Texto fornecido:
##########

Hasél foi preso em Novembro de 2011, durante um período de agitação nas ruas do país, tendo a polícia invadido a casa dele à noite e confiscado como prova os dispositivos digitais, documentos e livros dele. No seu julgamento no supremo tribunal para casos políticos, o juiz decidiu que a única questão era saber se Hasél era ou não o autor das dezenas de vídeos colocados no YouTube e noutros sítios na internet. Como Hasél declarou sem hesitação que era, a condenação foi praticamente automática. Hasél defendeu que tinha direito à liberdade de expressão, mas o juiz decidiu que embora essa liberdade exista em Espanha para algumas formas de expressão, o rap de Hasél constitui um «discurso de ódio», proibido por lei, e além disso, que «o terrorismo é a pior violação dos direitos humanos», pelo que ninguém tem o direito a defendê-lo. (El País, 1 de Abril de 2014)
Isto é uma falsa conversa legal padrão que é a marca do estado espanhol: o «terrorismo» é uma afronta à «democracia», pelo que os acusados disso não têm nenhum direito, os que defendem esses acusados não têm nenhum direito, os que defendem esses direitos das pessoas são «apologistas do terrorismo» e por aí adiante numa espiral crescente. Mas a condenação de um artista à prisão por nada mais que as palavras dele é mais um passo que demonstra a verdade das palavras dele, de que nos países capitalistas «a liberdade de expressão não é mais que a liberdade de mentir ou calar e, tal como a democracia, a liberdade de expressão é uma das maiores fraudes da história».

##########

Material:
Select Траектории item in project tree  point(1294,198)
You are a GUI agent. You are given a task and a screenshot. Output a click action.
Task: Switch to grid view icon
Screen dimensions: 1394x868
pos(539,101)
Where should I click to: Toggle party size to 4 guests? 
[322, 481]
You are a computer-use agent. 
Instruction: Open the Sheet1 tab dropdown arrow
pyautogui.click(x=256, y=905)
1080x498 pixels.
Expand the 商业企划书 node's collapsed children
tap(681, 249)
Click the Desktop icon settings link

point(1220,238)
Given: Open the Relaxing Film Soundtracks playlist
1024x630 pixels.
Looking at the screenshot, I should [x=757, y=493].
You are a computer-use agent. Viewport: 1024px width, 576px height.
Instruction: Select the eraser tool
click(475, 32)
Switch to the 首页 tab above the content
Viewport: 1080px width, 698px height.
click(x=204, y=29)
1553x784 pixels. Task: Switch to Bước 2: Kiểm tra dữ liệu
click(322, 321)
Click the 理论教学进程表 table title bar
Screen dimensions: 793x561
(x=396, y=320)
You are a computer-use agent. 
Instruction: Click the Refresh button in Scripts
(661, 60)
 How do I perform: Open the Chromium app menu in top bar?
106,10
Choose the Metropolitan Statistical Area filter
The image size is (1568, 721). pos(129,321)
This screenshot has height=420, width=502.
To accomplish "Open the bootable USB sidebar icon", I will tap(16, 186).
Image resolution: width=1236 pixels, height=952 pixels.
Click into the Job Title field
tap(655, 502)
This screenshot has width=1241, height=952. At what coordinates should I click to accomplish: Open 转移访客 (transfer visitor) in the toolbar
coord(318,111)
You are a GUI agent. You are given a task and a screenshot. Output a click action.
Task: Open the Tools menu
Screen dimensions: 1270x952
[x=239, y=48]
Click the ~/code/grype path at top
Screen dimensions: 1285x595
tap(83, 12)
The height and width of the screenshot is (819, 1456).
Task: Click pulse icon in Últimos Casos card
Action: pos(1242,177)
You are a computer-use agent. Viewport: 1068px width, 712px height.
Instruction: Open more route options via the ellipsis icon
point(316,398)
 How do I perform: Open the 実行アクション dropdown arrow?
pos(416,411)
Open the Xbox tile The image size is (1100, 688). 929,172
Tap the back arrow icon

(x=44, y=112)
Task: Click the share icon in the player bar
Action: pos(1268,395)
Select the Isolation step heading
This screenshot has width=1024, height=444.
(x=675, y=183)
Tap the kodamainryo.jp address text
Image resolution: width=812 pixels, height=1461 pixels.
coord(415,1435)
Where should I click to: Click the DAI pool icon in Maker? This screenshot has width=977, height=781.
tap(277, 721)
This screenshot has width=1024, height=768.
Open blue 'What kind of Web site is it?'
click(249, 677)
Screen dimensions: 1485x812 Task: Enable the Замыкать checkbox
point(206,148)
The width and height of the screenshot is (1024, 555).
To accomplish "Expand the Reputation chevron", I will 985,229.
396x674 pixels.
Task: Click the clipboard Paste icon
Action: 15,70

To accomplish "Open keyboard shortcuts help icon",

##########

Exercício breve 1: Reescreva de forma mais concisa o parágrafo do texto sobre a condenação de Hasél que começa por "Hasél foi preso em Novembro de 2011", mantendo os factos principais.
Exercício breve 2: Edite o texto sobre a condenação de Hasél: transcreva tudo desde "Hasél foi preso" até "Abril de 2014)", trocando "juiz" por "magistrado".
Exercício breve 3: Retome o texto sobre a condenação de Hasél a partir da última frase apresentada.

Resolução 1: Hasél foi preso em Novembro de 2011, num período de agitação nas ruas do país. A polícia entrou-lhe em casa à noite e apreendeu como prova os dispositivos digitais, os documentos e os livros dele. No supremo tribunal para casos políticos, o juiz considerou que bastava apurar se Hasél era o autor das dezenas de vídeos publicados no YouTube e noutros sítios na internet. Como ele o admitiu, a condenação foi quase automática. Hasél invocou a liberdade de expressão. O juiz respondeu que o rap dele é «discurso de ódio», proibido por lei, e que ninguém pode defender o terrorismo, «a pior violação dos direitos humanos». (El País, 1 de Abril de 2014)

Resolução 2:
Hasél foi preso em Novembro de 2011, durante um período de agitação nas ruas do país, tendo a polícia invadido a casa dele à noite e confiscado como prova os dispositivos digitais, documentos e livros dele. No seu julgamento no supremo tribunal para casos políticos, o magistrado decidiu que a única questão era saber se Hasél era ou não o autor das dezenas de vídeos colocados no YouTube e noutros sítios na internet. Como Hasél declarou sem hesitação que era, a condenação foi praticamente automática. Hasél defendeu que tinha direito à liberdade de expressão, mas o magistrado decidiu que embora essa liberdade exista em Espanha para algumas formas de expressão, o rap de Hasél constitui um «discurso de ódio», proibido por lei, e além disso, que «o terrorismo é a pior violação dos direitos humanos», pelo que ninguém tem o direito a defendê-lo. (El País, 1 de Abril de 2014)

Resolução 3:
O que é que significa, diz Hasél, falar em liberdade num país onde seis milhões de pessoas foram roubadas dos seus empregos, meio milhão de pessoas foram expulsas das suas casas, «e se protestares és espancado ou morto»? Um dos vídeos dele mostra-o numa manifestação de «Los Indignados» em Valência em Junho de 2011. A polícia atacou-a de uma forma violenta, tal como fez contra os protestos noutras cidades espanholas durante esses meses. Ela tentou não só parar os protestos, mas também partir cabeças, caras e braços de tantos jovens mulheres e homens quanto possível, como os vídeos clara e indiscutivelmente demonstram. Um outro vídeo de rap, «El reino de los torturadores», mostra as caras e os corpos partidos e esmagados de jovens mulheres e homens presos nas manifestações de massas em defesa dos nacionalistas bascos «terroristas» e posteriormente espancados e torturados sob custódia – em nome da defesa da «democracia».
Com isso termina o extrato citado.